User:Viator/Sandbox Bóithre áitiúla
< This is the text of Local roads (Republic of Ireland) as at 20 Mar 2015 >
Local roads (bóithre áitiúla) make up the lowest level in the Republic of Ireland's system of road classification and numbering. The Roads Act 1993 defines a local road as "a public road, other than a national road or a regional road" and makes their classification and numbering, as well as their planning and maintenance, a responsibility of the country's (local) road authorities – that is to say, the 31 county, city, and city and county councils.

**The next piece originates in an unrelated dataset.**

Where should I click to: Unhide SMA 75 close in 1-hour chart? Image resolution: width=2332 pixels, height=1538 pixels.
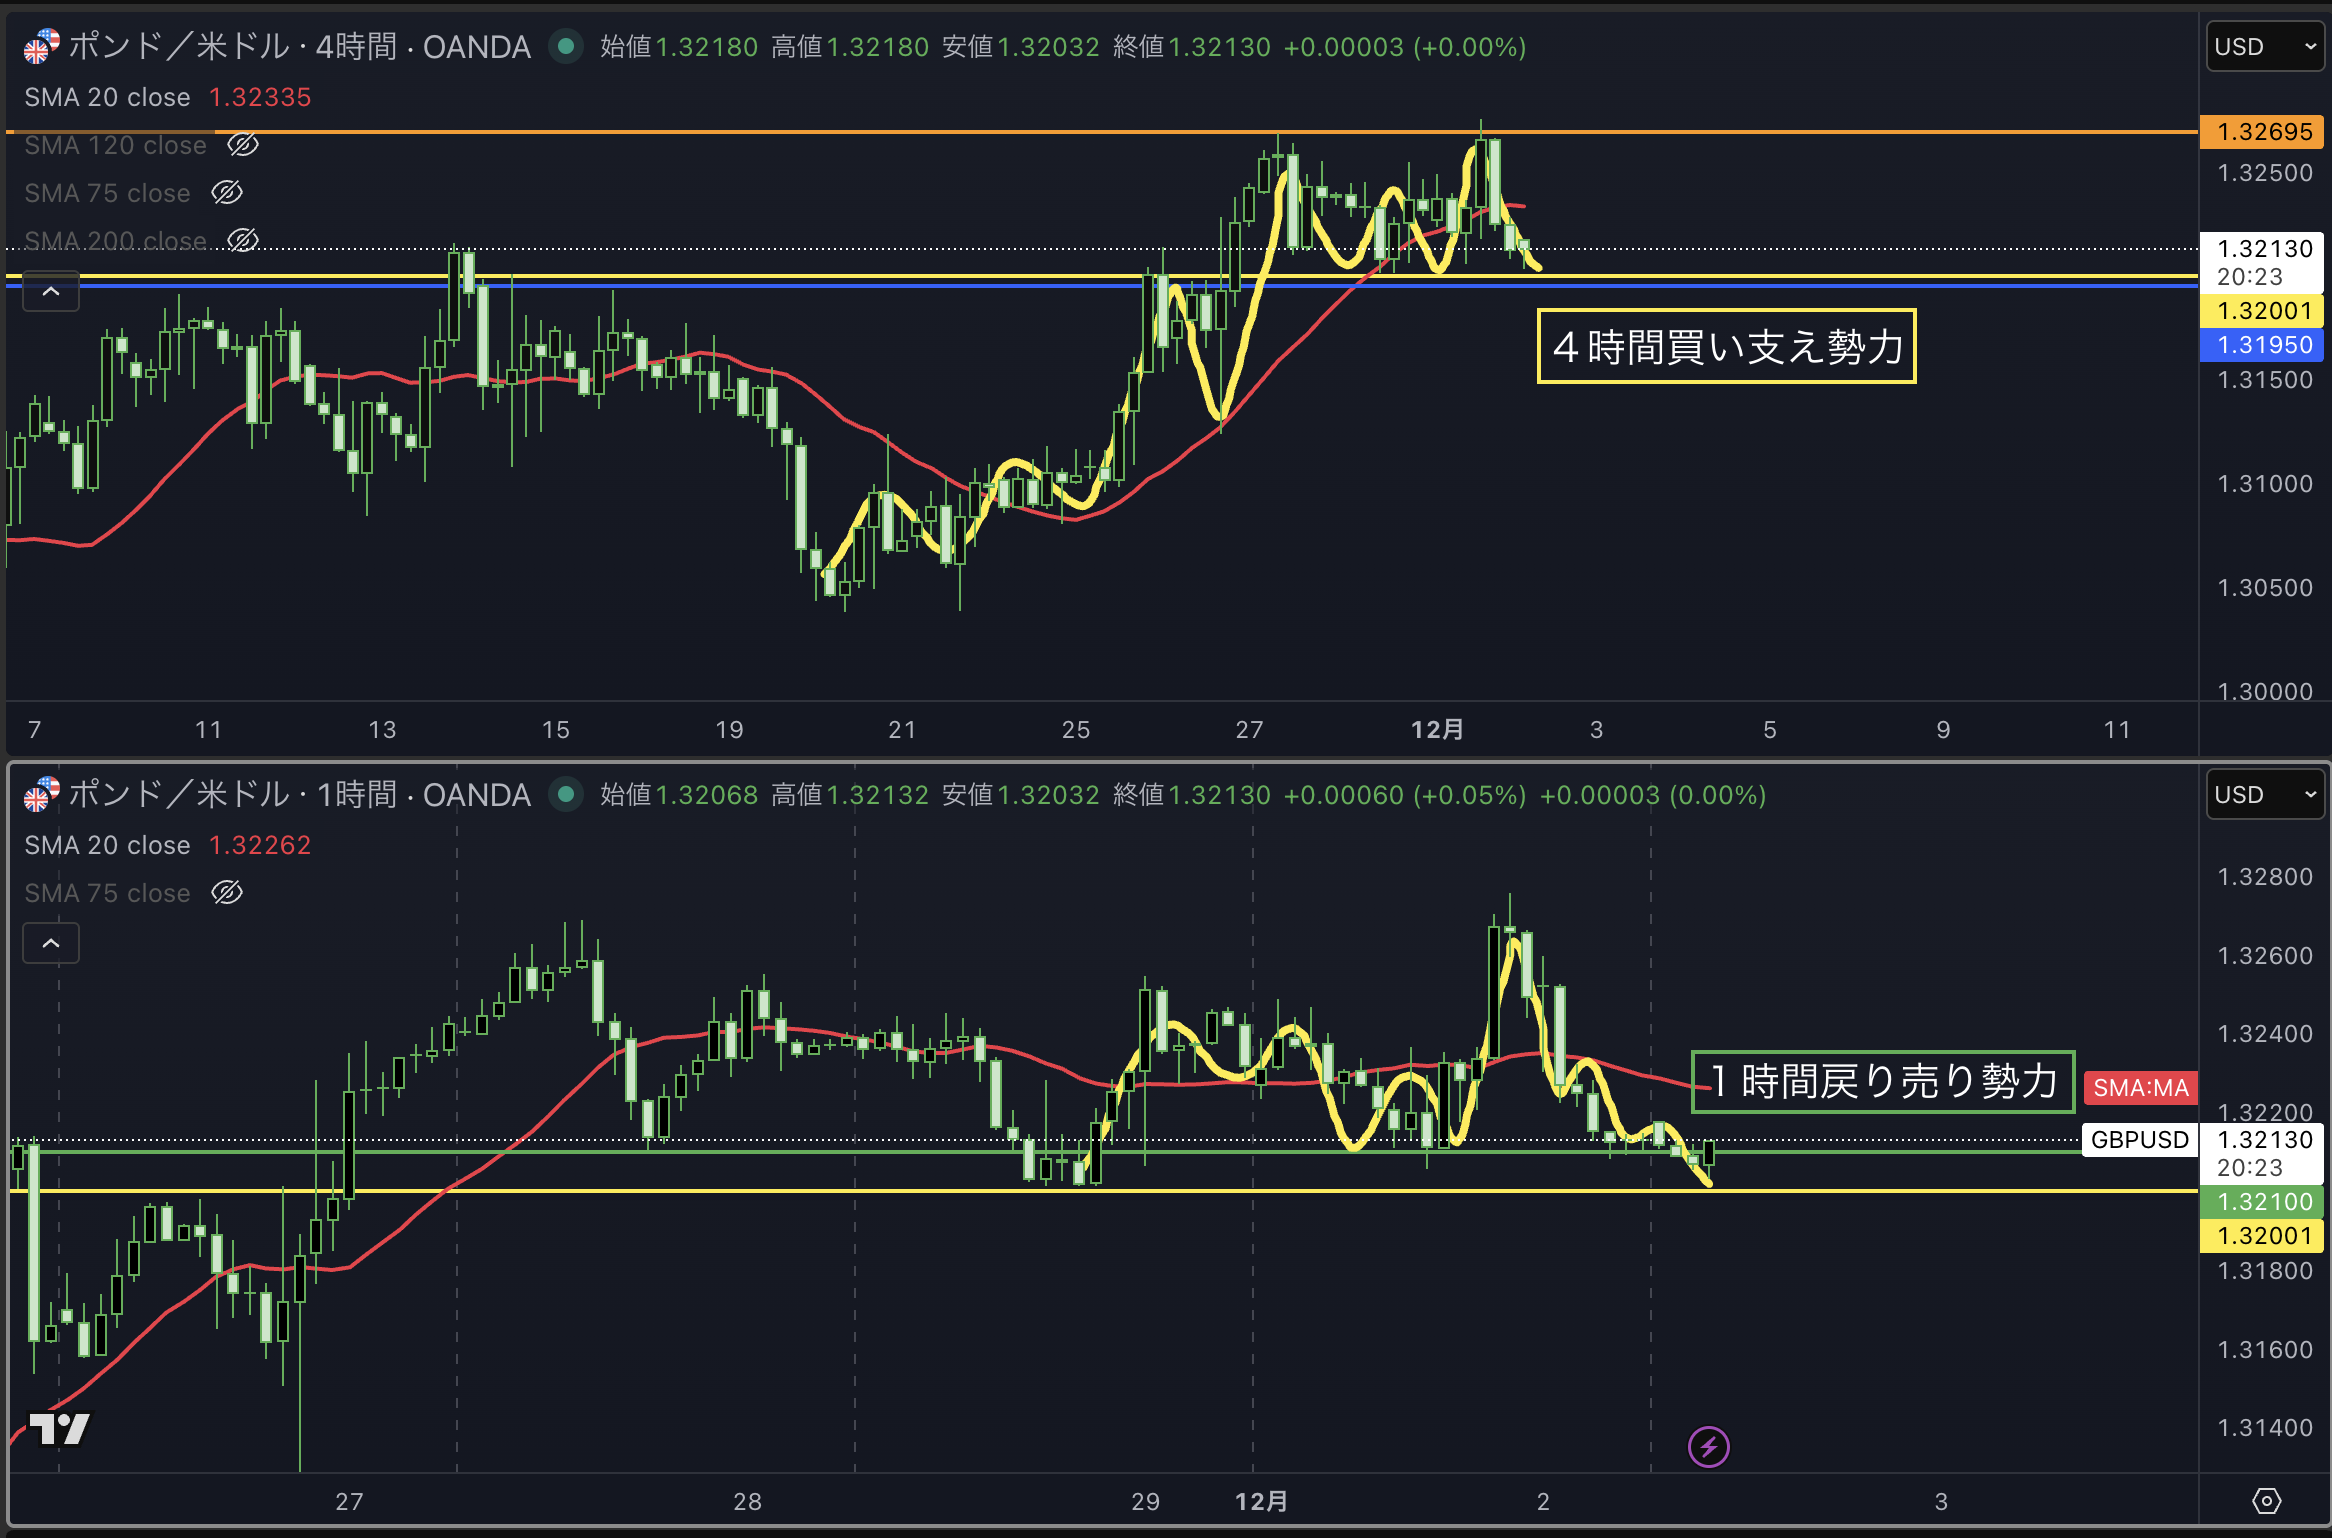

Local roads bear four- or five-digit numbers prefixed by the letter L, and each road authority classifies the local roads within its own administrative area according to the following system:
- Local primary roads generally have a width of at least 4 metres and they are normally numbered in the range L1000–4999
- Local secondary roads generally have a width of less than 4 metres and they are normally numbered in the range L5000–8999
- Local tertiary roads consist of very minor links and dead ends and most are numbered in the range L10001–89999 with the first four digits representing the local primary or secondary local road of which each is a branch or spur; otherwise, they are numbered in the series L90000+
Because each authority administers its own local road numbering system, the same numbers can be, and usually are, repeated in different parts of the country – so that there can be, for instance, 30 or more unrelated roads all numbered L1001.
The general speed limit on local roads is 80 km/h (50 km/h in built-up areas).
Today's local roads should not be confused with the former system of Link roads, which were also prefixed by the letter L, but bore one-, two-, or three-digit numbers.